■ SUPPLIED RECORDS
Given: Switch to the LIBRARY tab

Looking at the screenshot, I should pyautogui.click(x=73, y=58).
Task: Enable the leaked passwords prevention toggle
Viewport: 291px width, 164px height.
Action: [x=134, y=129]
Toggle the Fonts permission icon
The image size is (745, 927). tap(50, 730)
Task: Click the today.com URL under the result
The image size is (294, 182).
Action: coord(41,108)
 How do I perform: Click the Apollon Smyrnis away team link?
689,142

---

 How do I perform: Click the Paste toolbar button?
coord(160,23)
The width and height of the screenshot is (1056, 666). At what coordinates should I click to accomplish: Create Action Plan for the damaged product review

--

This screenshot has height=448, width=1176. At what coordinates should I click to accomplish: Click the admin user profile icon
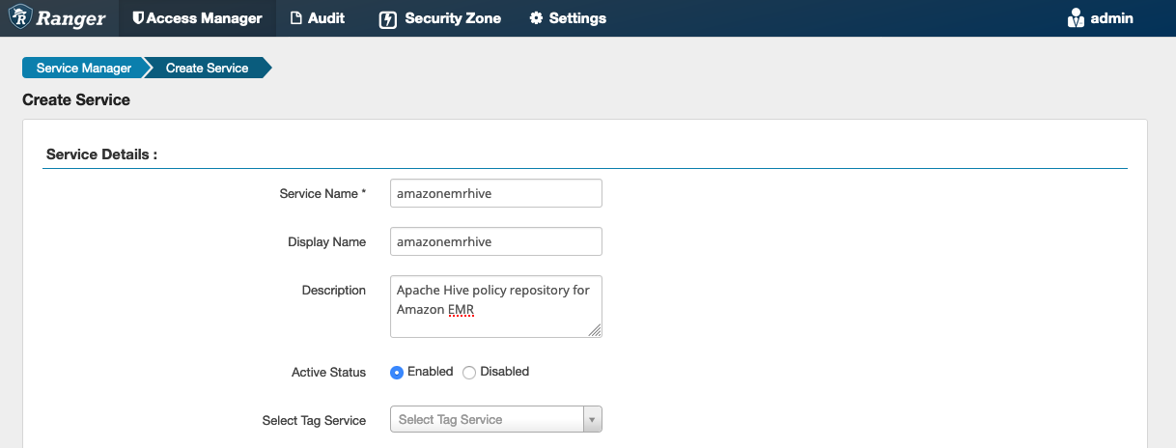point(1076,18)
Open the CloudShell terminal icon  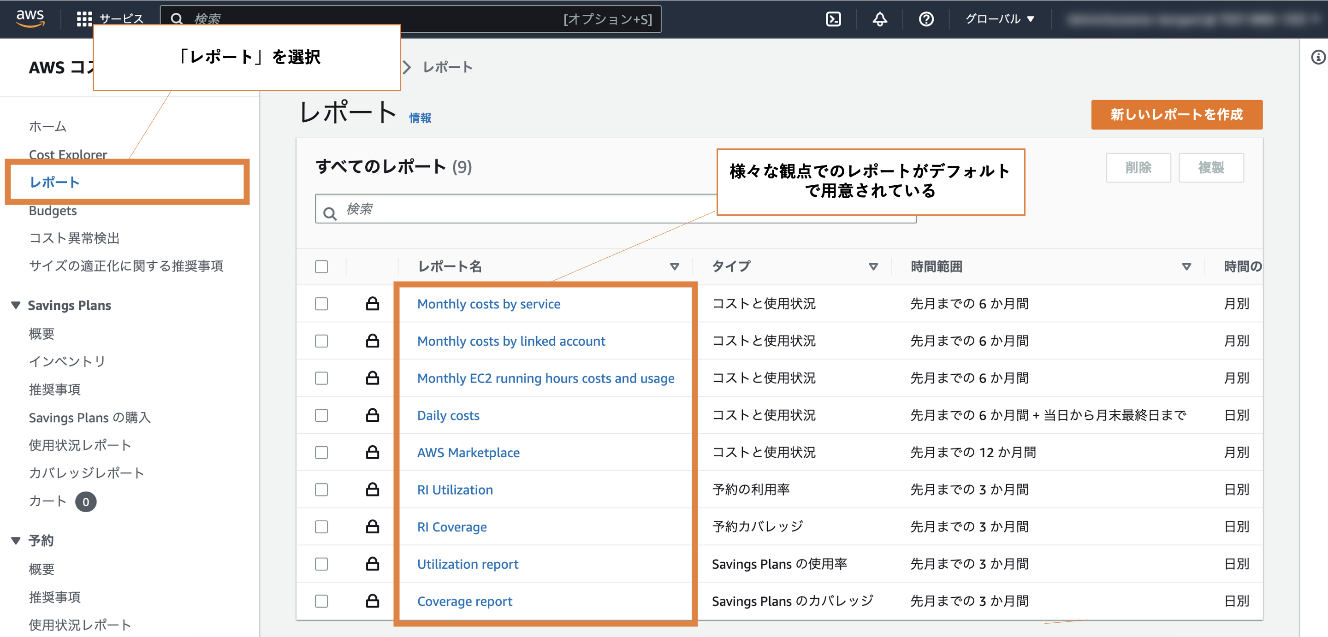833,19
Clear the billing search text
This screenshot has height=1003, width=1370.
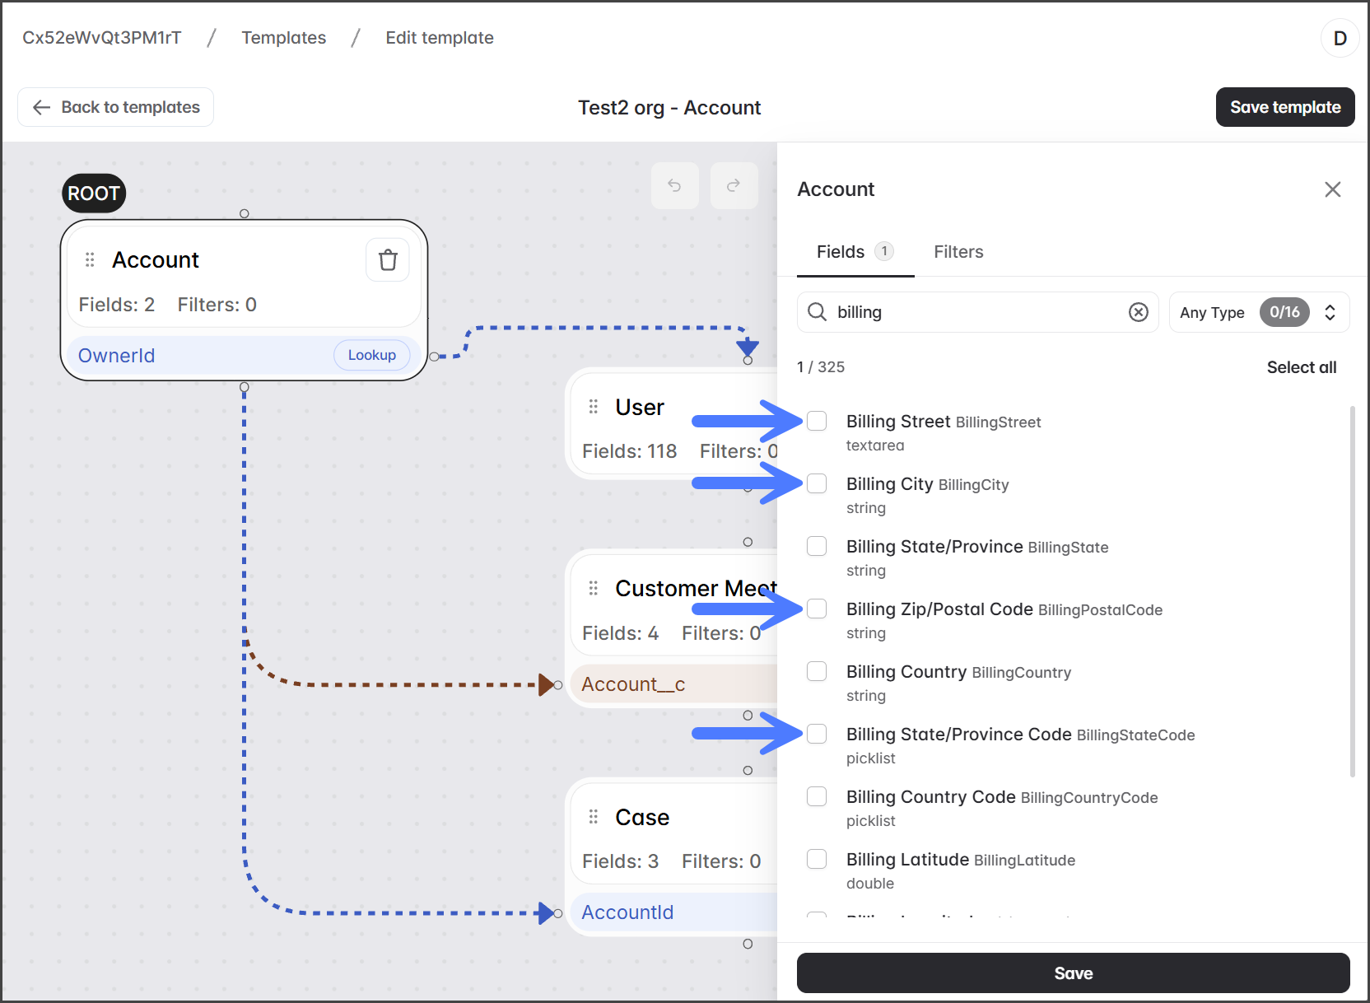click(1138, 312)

■ EXERCISE AIM
Convert the listing from the line with "Given: Switch to the LIBRARY tab" to the line with "Action: [x=134, y=129]" into a two-column CSV headed instruction and response. Each row should pair one text with its answer, each placed in a single quoted field, with line breaks replaced by spaces.

■ WRITTEN ANSWER
instruction,response
"Given: Switch to the LIBRARY tab","Looking at the screenshot, I should pyautogui.click(x=73, y=58)."
"Task: Enable the leaked passwords prevention toggle Viewport: 291px width, 164px height.","Action: [x=134, y=129]"